1.12 Particular attention has been directed recently to the rapidly expanded technological capacity of organisations not only to collect, store and use personal information, but also to track the physical location of individuals, to keep the activities of individuals under surveillance, to collect and use information posted on social media, to intercept and interpret the details of telecommunications and emails, and to aggregate, analyse and sell data from many sources.
1.13 Organisations that may collect and process personal information include:
national and foreign security organisations;
government agencies, such as education or health entities or local councils;
law enforcement agencies;
financial institutions and credit reporting agencies;
national and international commercial entities;
social media platforms;
retail, marketing and behavioural advertising companies; and
civilian activist groups.
1.14 Corporate or governmental activities involving the processing of personal information are governed by a range of common law obligations or statutes or regulatory schemes concerned with the collection, storage or dissemination of data or with related matters such as the protection of intellectual, real and personal property, financial interests and reputation.
1.15 Data processing by commercial, government and non-government organisations may often be necessary, appropriate and lawful; carried out with relevant consents or authority or specifically authorised by statute; justified in the public interest; or within the terms and conditions specified by the relevant entity for the provision of a service. Most corporations realise the importance of taking privacy concerns seriously: quite apart from legal reasons, there are important reputational and business consequences of data breaches. Many of the organisations described above belong to industry associations which endorse the importance of privacy protection.
1.16 Nonetheless, breaches of privacy do occur as a result of the activities of these organisations for a range of reasons. Some breaches of a person’s privacy might be unavoidable; others might come about due to systemic weaknesses in a system of data protection, or through incompetence or lack of care.
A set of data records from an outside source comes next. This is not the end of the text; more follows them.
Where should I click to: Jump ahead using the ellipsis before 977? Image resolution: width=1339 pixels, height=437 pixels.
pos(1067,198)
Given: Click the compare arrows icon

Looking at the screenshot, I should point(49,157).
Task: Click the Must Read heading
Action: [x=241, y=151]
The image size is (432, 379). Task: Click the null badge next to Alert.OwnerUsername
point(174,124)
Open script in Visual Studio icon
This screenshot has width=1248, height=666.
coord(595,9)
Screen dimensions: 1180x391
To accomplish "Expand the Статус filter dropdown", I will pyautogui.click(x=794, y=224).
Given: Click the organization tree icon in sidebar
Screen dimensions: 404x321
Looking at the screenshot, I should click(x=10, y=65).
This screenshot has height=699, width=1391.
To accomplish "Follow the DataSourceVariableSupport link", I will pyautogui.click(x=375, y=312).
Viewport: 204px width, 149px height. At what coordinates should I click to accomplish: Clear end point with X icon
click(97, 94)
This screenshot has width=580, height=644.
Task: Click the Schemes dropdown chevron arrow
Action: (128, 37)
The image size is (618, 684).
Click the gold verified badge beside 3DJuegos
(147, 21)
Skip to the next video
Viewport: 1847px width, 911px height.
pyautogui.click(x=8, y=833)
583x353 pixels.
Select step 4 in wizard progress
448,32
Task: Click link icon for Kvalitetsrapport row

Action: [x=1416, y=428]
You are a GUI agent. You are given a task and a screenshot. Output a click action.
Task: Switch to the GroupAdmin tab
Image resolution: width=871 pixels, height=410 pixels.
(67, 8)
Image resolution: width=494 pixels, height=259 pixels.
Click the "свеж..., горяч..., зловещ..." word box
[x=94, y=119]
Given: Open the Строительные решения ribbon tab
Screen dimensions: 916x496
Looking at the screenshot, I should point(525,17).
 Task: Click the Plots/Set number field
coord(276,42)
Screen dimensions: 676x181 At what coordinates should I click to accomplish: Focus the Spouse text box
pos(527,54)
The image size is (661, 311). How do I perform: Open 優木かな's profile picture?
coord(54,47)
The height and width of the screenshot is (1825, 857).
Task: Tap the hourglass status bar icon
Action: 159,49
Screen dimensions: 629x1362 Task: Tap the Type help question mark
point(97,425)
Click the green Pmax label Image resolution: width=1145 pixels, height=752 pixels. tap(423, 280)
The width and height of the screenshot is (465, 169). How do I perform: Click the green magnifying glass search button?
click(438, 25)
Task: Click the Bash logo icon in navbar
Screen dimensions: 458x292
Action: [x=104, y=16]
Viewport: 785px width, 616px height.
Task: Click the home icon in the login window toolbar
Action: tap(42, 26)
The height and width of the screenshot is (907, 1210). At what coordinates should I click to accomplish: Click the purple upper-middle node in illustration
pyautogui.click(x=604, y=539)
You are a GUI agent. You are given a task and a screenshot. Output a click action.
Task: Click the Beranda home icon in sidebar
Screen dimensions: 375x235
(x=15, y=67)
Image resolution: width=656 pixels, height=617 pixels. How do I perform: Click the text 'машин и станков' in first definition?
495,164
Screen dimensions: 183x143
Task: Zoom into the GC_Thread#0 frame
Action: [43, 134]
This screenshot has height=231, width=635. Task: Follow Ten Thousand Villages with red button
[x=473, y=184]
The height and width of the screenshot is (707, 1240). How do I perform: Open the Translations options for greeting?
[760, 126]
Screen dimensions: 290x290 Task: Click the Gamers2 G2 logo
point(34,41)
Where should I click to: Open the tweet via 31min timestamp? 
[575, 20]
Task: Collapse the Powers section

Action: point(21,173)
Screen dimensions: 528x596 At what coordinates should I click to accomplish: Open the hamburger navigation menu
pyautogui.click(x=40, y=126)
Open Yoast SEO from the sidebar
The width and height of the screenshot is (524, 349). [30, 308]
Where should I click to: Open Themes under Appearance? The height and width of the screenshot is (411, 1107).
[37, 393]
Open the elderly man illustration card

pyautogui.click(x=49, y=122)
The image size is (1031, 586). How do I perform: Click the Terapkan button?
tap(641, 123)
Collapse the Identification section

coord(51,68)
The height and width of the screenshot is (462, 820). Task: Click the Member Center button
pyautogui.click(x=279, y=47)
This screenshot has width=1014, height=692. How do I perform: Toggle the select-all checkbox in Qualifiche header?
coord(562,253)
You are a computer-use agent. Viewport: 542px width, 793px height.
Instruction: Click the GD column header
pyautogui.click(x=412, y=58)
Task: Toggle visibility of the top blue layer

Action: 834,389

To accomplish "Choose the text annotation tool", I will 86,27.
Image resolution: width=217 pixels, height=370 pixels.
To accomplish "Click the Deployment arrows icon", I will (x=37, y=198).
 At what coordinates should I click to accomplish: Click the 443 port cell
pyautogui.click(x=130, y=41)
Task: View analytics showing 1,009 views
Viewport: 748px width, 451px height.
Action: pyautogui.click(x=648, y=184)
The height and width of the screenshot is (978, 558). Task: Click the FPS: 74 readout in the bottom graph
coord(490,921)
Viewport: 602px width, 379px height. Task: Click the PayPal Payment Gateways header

Some may be caused by deliberate and unpredictable activities of unauthorised third parties, intent on breaking into a data system. Some activities may be outside, or exempt from any existing regulation or law. Some activities may amount to an indefensible, unlawful and deliberate invasion of the privacy of an individual.
1.17 Modern privacy concerns are not however limited to the use of personal information by organisations. Many disputes about invasions of privacy are between individuals. Many of the cases in other jurisdictions involve the conduct of individuals. The ALRC has received submissions from individuals and representative groups concerned about:
people installing surveillance cameras which can record their neighbour’s activities;
surveillance cameras installed by activists trespassing onto private property and the subsequent posting of the footage on websites; and
harmful, invasive and distressing disclosure of personal information and images by an individual’s former partner.